> **DATASET ENTRIES**:

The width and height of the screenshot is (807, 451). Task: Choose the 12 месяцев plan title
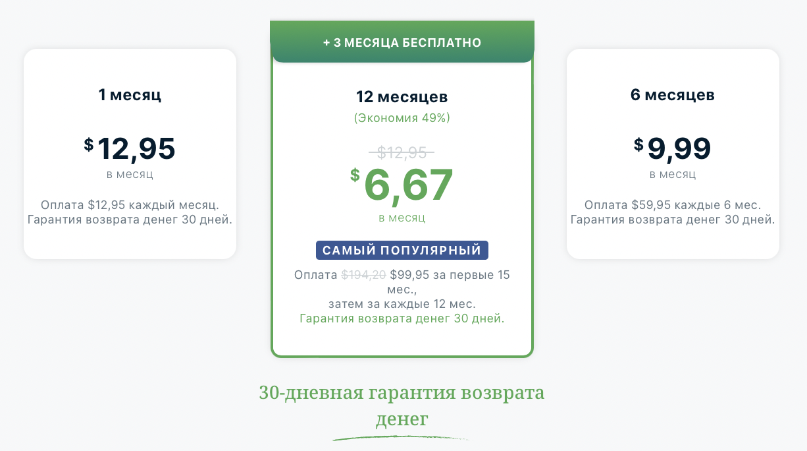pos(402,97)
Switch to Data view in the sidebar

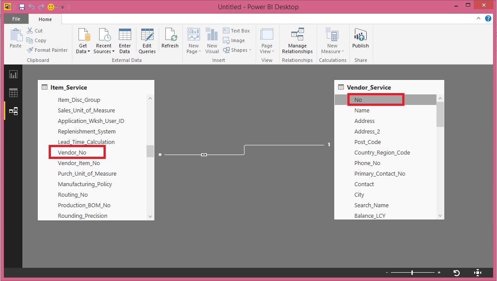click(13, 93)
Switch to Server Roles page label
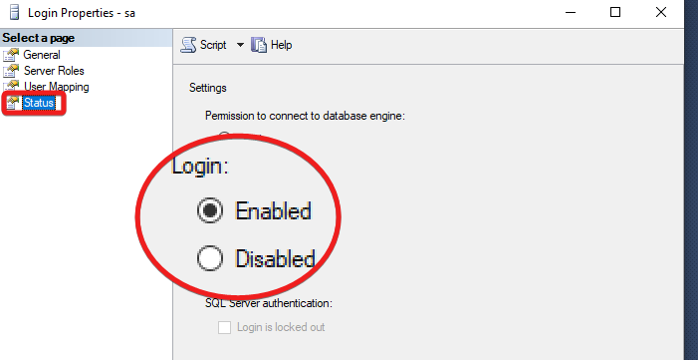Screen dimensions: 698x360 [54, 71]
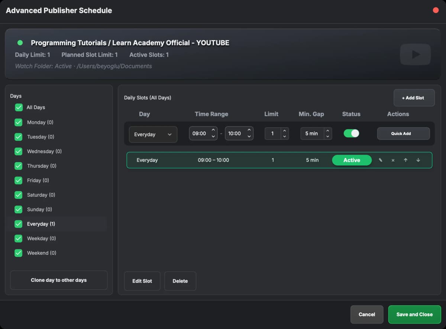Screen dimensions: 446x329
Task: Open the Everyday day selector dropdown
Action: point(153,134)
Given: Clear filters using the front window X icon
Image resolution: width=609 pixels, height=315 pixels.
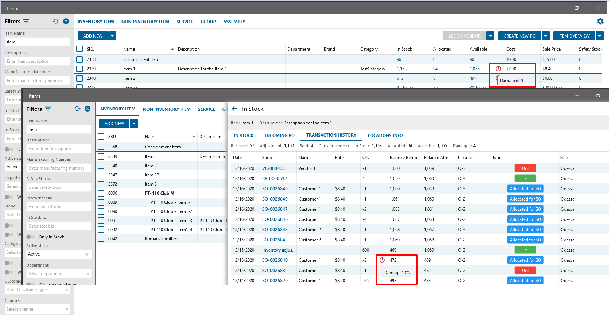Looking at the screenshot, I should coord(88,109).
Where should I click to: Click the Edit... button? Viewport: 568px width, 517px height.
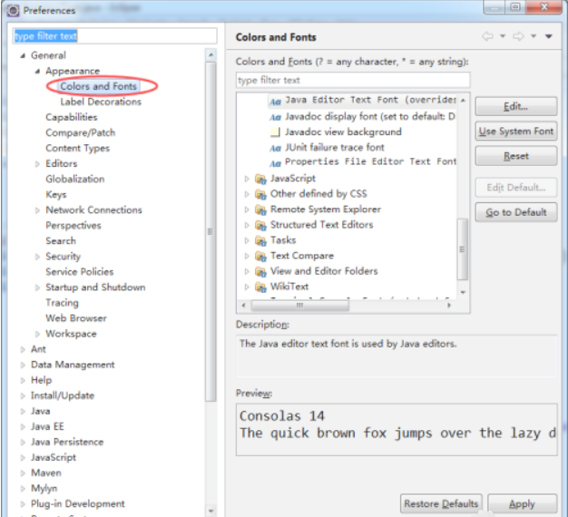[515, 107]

> **WHAT TO WORK ON**: Could you restate the entries word for word, skipping any pictures?

> **ANSWER FOR THIS EXERCISE**:
The width and height of the screenshot is (807, 451). Task: Choose the 12 месяцев plan title
pos(402,97)
Switch to Data view in the sidebar

click(13, 93)
Switch to Server Roles page label
Screen dimensions: 698x360 [54, 71]
Screen dimensions: 446x329
Task: Open the Everyday day selector dropdown
Action: point(153,134)
Given: Clear filters using the front window X icon
Image resolution: width=609 pixels, height=315 pixels.
Looking at the screenshot, I should coord(88,109).
Where should I click to: Click the Edit... button? Viewport: 568px width, 517px height.
[515, 107]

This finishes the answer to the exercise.